Transports paralysés, routes bloquées, services publics à l’arrêt… La mobilisation du 10 septembre a créé un chaos inédit en Île-de-France. Au-delà des désagréments, quels sont les impacts psychologiques sur les travailleurs ? Philippe Goj, président du Ciamt, tire la sonnette d’alarme.

Jeudi 10 septembre, 6h30. Marine, comptable dans une entreprise de Boulogne-Billancourt, découvre sur son téléphone l’ampleur des perturbations. RER A interrompu, ligne 13 fermée, périphérique bloqué… “J’ai mis trois heures pour arriver au bureau au lieu de 45 minutes habituellement. J’étais en stress permanent, j’avais trois rendez-vous dans la matinée”, témoigne-t-elle.

Le mouvement “Bloquons tout”, organisé pour protester contre les 43,8 milliards d’euros d’économies annoncées par le gouvernement Bayrou, a effectivement tout bloqué. Mais ses répercussions vont bien au-delà des simples retards.

Quand le trajet devient un parcours du combattant

“Ce type de mobilisation génère un stress particulier chez les travailleurs, au-delà des simples désagréments de transport”, observe Philippe Goj, président du Centre inter-entreprises et artisanal de santé au travail (Ciamt). Dans son centre, les appels se sont multipliés depuis la grève. “Nous recevons des salariés épuisés, angoissés à l’idée de ne pas arriver à l’heure, de décevoir leur hiérarchie.”
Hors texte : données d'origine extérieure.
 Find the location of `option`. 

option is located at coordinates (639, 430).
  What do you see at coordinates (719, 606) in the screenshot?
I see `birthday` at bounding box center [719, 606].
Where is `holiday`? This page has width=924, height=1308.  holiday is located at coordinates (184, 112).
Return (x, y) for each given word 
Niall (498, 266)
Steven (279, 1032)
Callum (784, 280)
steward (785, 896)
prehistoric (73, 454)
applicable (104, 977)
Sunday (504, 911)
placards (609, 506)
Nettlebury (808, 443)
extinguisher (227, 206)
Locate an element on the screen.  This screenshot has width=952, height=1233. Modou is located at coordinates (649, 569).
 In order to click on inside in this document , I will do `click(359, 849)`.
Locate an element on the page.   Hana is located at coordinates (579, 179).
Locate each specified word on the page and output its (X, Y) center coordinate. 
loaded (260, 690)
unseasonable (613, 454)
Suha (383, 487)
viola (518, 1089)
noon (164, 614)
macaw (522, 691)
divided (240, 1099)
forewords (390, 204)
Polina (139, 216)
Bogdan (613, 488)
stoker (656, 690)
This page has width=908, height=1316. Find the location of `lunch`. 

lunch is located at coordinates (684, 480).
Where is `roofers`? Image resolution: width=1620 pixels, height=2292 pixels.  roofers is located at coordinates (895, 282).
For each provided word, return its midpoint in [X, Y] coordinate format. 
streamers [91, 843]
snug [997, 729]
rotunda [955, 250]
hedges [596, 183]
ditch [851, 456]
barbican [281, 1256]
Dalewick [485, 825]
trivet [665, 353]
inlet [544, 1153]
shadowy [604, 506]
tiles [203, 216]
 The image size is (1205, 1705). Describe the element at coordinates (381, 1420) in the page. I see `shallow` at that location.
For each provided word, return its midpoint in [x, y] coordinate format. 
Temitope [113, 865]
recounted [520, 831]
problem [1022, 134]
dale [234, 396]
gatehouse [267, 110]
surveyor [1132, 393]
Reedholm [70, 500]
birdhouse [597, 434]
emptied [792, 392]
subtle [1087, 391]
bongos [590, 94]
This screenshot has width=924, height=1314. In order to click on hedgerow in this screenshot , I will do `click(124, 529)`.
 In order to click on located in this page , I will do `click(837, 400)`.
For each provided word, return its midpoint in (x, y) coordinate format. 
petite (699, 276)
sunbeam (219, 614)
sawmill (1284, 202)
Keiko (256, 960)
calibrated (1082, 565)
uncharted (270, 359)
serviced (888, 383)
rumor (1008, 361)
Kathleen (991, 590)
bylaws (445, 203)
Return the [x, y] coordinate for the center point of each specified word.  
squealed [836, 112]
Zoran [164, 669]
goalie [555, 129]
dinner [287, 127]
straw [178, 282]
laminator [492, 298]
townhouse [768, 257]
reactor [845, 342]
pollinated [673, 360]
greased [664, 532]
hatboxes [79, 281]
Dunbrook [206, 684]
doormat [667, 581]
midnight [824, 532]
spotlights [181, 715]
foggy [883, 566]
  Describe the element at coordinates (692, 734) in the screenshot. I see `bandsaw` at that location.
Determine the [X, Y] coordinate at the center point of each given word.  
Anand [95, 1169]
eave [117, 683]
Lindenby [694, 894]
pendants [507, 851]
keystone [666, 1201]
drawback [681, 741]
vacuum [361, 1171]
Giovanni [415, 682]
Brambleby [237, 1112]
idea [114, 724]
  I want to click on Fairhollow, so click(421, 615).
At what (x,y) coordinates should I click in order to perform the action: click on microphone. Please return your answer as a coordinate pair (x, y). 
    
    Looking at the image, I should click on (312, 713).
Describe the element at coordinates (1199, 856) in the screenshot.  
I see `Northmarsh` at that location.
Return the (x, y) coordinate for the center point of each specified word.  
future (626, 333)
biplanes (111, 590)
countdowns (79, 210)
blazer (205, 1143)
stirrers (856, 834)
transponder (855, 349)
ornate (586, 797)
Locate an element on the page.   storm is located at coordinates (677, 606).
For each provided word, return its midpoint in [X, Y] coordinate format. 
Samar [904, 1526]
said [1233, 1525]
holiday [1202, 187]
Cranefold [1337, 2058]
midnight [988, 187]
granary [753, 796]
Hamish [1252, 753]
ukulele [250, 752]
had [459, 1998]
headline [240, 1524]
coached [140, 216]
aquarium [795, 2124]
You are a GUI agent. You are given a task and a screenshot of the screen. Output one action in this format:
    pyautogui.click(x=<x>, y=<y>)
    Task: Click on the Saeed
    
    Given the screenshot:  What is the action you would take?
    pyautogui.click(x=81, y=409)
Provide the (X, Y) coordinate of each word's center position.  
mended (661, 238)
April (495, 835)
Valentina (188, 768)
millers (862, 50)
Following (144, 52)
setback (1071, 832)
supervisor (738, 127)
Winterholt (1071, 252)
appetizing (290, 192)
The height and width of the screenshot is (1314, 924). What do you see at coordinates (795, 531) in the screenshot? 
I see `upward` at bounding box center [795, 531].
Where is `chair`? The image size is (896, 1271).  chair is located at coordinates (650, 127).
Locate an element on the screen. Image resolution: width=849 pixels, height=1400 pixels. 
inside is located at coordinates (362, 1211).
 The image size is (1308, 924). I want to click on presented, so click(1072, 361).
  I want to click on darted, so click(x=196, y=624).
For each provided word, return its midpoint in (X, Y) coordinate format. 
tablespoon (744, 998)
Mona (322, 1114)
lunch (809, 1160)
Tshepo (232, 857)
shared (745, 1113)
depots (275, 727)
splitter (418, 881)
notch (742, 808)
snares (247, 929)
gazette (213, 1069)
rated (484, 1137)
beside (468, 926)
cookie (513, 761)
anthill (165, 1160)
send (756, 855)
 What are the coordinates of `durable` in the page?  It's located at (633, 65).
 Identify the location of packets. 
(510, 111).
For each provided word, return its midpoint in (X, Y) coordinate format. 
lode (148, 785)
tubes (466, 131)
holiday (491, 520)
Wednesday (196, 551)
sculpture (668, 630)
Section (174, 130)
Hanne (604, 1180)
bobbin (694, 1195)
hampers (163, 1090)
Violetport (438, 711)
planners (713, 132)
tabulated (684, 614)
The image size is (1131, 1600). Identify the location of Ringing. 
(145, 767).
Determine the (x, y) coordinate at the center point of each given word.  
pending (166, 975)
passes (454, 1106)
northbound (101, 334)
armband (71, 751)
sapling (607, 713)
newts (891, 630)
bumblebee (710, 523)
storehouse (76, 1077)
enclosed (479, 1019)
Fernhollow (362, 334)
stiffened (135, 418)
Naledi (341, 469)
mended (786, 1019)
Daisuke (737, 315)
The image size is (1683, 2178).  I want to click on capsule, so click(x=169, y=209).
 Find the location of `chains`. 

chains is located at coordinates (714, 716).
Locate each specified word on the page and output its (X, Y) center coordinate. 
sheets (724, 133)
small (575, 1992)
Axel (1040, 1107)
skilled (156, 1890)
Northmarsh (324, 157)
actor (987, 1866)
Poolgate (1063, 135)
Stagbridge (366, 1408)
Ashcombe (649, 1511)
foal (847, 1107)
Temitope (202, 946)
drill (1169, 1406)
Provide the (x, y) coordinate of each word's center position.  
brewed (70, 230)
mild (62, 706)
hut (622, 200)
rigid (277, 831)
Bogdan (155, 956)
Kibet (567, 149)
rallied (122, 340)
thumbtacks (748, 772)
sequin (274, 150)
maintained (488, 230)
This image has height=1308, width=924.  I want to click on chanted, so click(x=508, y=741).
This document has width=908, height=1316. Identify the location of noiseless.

Le phénomène n’est pas nouveau, mais son ampleur interroge. “Un trajet qui passe de 45 minutes à 2h30 n’est pas qu’un désagrément logistique. C’est un facteur de stress chronique”, explique Philippe Goj. Et les conséquences se ressentent rapidement : fatigue accrue, irritabilité, troubles du sommeil…

Pierre, cadre commercial de 42 ans, en fait les frais : “Depuis les grèves à répétition, je dors mal. Je me lève plus tôt pour anticiper les galères de transport, je stresse dès que je vois une notification RATP sur mon téléphone.”

L’angoisse de l’incertitude économique

Mais le malaise va plus loin. Ces mobilisations cristallisent les inquiétudes sur l’avenir économique du pays. “Les salariés s’interrogent sur la stabilité de leur emploi face aux mesures d’économies, sur l’évolution de leurs conditions de travail”, analyse le président du Ciamt.

Les chiffres parlent d’eux-mêmes : selon l’OMS, 15% des adultes en âge de travailler souffrent déjà d’un trouble mental. “Les périodes de tension sociale comme celle que nous traversons peuvent faire basculer des personnes en situation de fragilité vers des troubles plus sévères”, s’inquiète Philippe Goj.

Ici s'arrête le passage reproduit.